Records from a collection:
════

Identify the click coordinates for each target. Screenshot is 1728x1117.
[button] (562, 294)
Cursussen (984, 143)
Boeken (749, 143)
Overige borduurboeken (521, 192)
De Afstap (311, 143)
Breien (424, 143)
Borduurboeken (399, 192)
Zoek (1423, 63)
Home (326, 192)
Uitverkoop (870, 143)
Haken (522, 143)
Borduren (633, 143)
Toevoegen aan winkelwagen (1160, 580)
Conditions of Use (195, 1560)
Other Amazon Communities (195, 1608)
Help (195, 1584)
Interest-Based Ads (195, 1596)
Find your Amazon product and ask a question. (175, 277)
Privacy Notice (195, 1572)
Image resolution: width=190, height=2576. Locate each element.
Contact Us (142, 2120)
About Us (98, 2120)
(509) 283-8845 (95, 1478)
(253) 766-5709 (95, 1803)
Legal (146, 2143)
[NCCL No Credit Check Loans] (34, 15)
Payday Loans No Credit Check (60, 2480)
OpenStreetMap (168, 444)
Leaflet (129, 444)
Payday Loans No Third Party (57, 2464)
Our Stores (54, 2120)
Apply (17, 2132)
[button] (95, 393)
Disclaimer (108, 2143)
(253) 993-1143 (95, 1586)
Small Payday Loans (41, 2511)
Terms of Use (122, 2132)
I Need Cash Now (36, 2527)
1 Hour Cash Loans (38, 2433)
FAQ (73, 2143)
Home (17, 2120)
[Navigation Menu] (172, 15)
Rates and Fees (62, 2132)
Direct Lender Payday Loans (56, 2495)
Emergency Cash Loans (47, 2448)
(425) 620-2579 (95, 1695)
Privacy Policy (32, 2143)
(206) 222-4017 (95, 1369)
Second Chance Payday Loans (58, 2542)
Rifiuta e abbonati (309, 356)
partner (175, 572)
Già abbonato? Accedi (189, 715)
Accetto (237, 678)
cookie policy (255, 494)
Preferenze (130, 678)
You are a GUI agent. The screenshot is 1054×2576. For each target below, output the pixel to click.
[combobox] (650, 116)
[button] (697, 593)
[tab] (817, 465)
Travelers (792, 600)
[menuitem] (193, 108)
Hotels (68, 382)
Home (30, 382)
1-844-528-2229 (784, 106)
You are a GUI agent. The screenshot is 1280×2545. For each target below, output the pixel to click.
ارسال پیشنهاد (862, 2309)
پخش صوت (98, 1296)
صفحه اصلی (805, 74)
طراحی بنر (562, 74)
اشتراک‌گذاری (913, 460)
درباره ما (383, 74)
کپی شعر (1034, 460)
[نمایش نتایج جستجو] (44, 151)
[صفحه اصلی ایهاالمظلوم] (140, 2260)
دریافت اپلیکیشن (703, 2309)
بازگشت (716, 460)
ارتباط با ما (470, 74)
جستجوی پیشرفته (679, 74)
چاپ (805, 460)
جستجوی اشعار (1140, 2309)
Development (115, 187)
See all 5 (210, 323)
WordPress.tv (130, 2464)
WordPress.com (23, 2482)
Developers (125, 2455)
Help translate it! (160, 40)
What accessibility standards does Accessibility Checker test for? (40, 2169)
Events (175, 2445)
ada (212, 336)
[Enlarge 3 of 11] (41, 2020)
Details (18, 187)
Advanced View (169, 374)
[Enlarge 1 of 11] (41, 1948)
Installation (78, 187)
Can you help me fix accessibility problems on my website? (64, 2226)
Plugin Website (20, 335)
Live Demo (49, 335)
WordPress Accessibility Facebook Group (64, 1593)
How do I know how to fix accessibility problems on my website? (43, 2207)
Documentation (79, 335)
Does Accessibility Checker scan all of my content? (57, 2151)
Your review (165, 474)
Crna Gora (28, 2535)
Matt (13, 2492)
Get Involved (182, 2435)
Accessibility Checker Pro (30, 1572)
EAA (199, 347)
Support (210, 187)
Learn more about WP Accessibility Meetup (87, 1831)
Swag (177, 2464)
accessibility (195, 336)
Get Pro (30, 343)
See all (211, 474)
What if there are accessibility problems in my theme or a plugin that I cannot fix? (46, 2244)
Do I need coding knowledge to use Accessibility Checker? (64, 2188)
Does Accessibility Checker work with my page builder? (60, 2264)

════

= EXERCISE INSTRUCTIONS =
The expected output is the complete data, repeated exactly.

= TASK RESPONSE =
Identify the click coordinates for each target. Screenshot is 1728x1117.
[button] (562, 294)
Cursussen (984, 143)
Boeken (749, 143)
Overige borduurboeken (521, 192)
De Afstap (311, 143)
Breien (424, 143)
Borduurboeken (399, 192)
Zoek (1423, 63)
Home (326, 192)
Uitverkoop (870, 143)
Haken (522, 143)
Borduren (633, 143)
Toevoegen aan winkelwagen (1160, 580)
Conditions of Use (195, 1560)
Other Amazon Communities (195, 1608)
Help (195, 1584)
Interest-Based Ads (195, 1596)
Find your Amazon product and ask a question. (175, 277)
Privacy Notice (195, 1572)
Image resolution: width=190, height=2576. Locate each element.
Contact Us (142, 2120)
About Us (98, 2120)
(509) 283-8845 (95, 1478)
(253) 766-5709 (95, 1803)
Legal (146, 2143)
[NCCL No Credit Check Loans] (34, 15)
Payday Loans No Credit Check (60, 2480)
OpenStreetMap (168, 444)
Leaflet (129, 444)
Payday Loans No Third Party (57, 2464)
Our Stores (54, 2120)
Apply (17, 2132)
[button] (95, 393)
Disclaimer (108, 2143)
(253) 993-1143 (95, 1586)
Small Payday Loans (41, 2511)
Terms of Use (122, 2132)
I Need Cash Now (36, 2527)
1 Hour Cash Loans (38, 2433)
FAQ (73, 2143)
Home (17, 2120)
[Navigation Menu] (172, 15)
Rates and Fees (62, 2132)
Direct Lender Payday Loans (56, 2495)
Emergency Cash Loans (47, 2448)
(425) 620-2579 (95, 1695)
Privacy Policy (32, 2143)
(206) 222-4017 (95, 1369)
Second Chance Payday Loans (58, 2542)
Rifiuta e abbonati (309, 356)
partner (175, 572)
Già abbonato? Accedi (189, 715)
Accetto (237, 678)
cookie policy (255, 494)
Preferenze (130, 678)
You are a GUI agent. The screenshot is 1054×2576. For each target below, output the pixel to click.
[combobox] (650, 116)
[button] (697, 593)
[tab] (817, 465)
Travelers (792, 600)
[menuitem] (193, 108)
Hotels (68, 382)
Home (30, 382)
1-844-528-2229 (784, 106)
You are a GUI agent. The screenshot is 1280×2545. For each target below, output the pixel to click.
ارسال پیشنهاد (862, 2309)
پخش صوت (98, 1296)
صفحه اصلی (805, 74)
طراحی بنر (562, 74)
اشتراک‌گذاری (913, 460)
درباره ما (383, 74)
کپی شعر (1034, 460)
[نمایش نتایج جستجو] (44, 151)
[صفحه اصلی ایهاالمظلوم] (140, 2260)
دریافت اپلیکیشن (703, 2309)
بازگشت (716, 460)
ارتباط با ما (470, 74)
جستجوی پیشرفته (679, 74)
چاپ (805, 460)
جستجوی اشعار (1140, 2309)
Development (115, 187)
See all 5 (210, 323)
WordPress.tv (130, 2464)
WordPress.com (23, 2482)
Developers (125, 2455)
Help translate it! (160, 40)
What accessibility standards does Accessibility Checker test for? (40, 2169)
Events (175, 2445)
ada (212, 336)
[Enlarge 3 of 11] (41, 2020)
Details (18, 187)
Advanced View (169, 374)
[Enlarge 1 of 11] (41, 1948)
Installation (78, 187)
Can you help me fix accessibility problems on my website? (64, 2226)
Plugin Website (20, 335)
Live Demo (49, 335)
WordPress Accessibility Facebook Group (64, 1593)
How do I know how to fix accessibility problems on my website? (43, 2207)
Documentation (79, 335)
Does Accessibility Checker scan all of my content? (57, 2151)
Your review (165, 474)
Crna Gora (28, 2535)
Matt (13, 2492)
Get Involved (182, 2435)
Accessibility Checker Pro (30, 1572)
EAA (199, 347)
Support (210, 187)
Learn more about WP Accessibility Meetup (87, 1831)
Swag (177, 2464)
accessibility (195, 336)
Get Pro (30, 343)
See all (211, 474)
What if there are accessibility problems in my theme or a plugin that I cannot fix? (46, 2244)
Do I need coding knowledge to use Accessibility Checker? (64, 2188)
Does Accessibility Checker work with my page builder? (60, 2264)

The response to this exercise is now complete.